Kirklees Youth Offending Team’s third annual Summer Arts College which was held in July and August 2010 exceeded all expectations in terms of the students’ personal development, self belief and artistic and academic achievements.

The college was run in partnership with Serendipity Arts, a local arts education organisation. It is an annual event that young people, most of whom are on Intensive Supervision and Surveillance Orders or on Licence following serving a custodial sentence, attend for 5 hours a day, 5 days a week for 6 weeks. A total of 13 young people attended Summer Arts College this year.
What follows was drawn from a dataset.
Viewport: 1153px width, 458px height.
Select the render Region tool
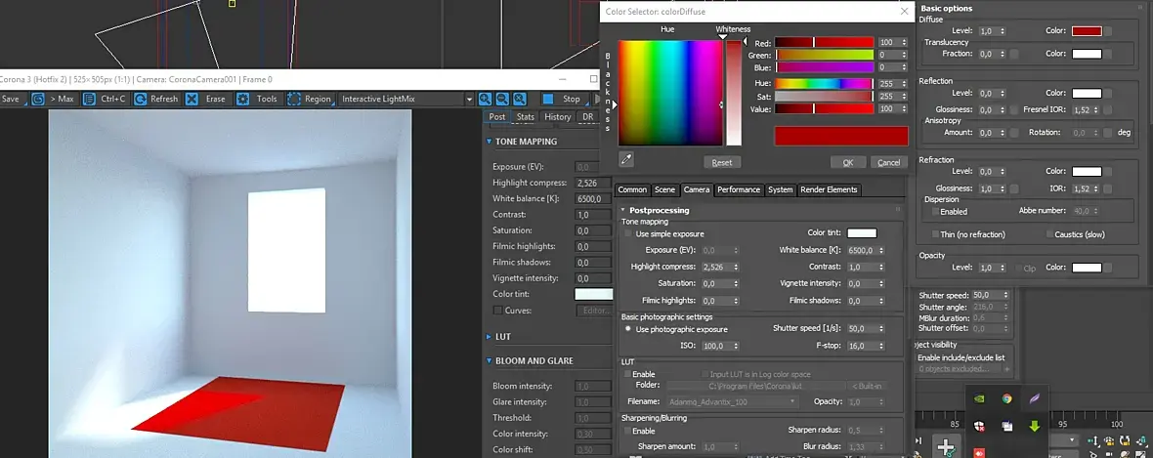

Throughout the 6 weeks the young people took part in a variety of workshops including painting with music, puppetry, creative writing, photography and stained glass window making and went on a variety of cultural field trips to help their understanding of the arts and employment opportunities available.

They also worked as a team with professional photographers and film makers and local poet, Craig Bradley, to script, direct, record and act in a film which explores relationship perceptions and the potentially disastrous consequences of drug misuse and dealing on families and friendships.



Kirklees Youth Offending Team’s first Summer Arts College in 2008 was extremely successful and was rated within the top five colleges nationally with all nine young people completing the programme and achieving their Bronze Arts Awards. Last year they were the highest achieving college, with ten students gaining their Bronze Awards and nine of them also achieving Silver Arts Awards. This year’s young people have exceeded this achieving 13 Bronze Awards and 9 Silver Awards. They also took literacy and numeracy tests at the start and at the end of the college which demonstrated considerable improvements over the six weeks.

Summer Arts College 2010 culminated on 23rd September with a celebration event for the young people and their parents at which their film, photography and art work was exhibited and they were presented with their certificates.

Throughout the 6 weeks of the college, local Leeds photographer Kirsteen Ashton documented the young people’s personal journeys on film and producing a collection of shots selected from over 3500 images as part of an artistic project which was initially shown in November and December 2010 at Project Space, Leeds.



The exhibition combines photographic images with the young people’s artwork and short film 'A Different Window' - the concept being to illustrate the dangers of illegal high M-Cat from a young person's perspective. Collectively the work questions the approach of the justice system, calling for a greater investment in our young people’s future.

The Summer Arts College exceeded all expectations in terms of the students’ personal development, self belief and artistic and academic achievements.

Kirklees Youth Offending Team plan to provide a further Summer Arts College in 2011. It is hoped to run this parallel to a similar project in Botswana with the theme of ‘Pathways into Adulthood.’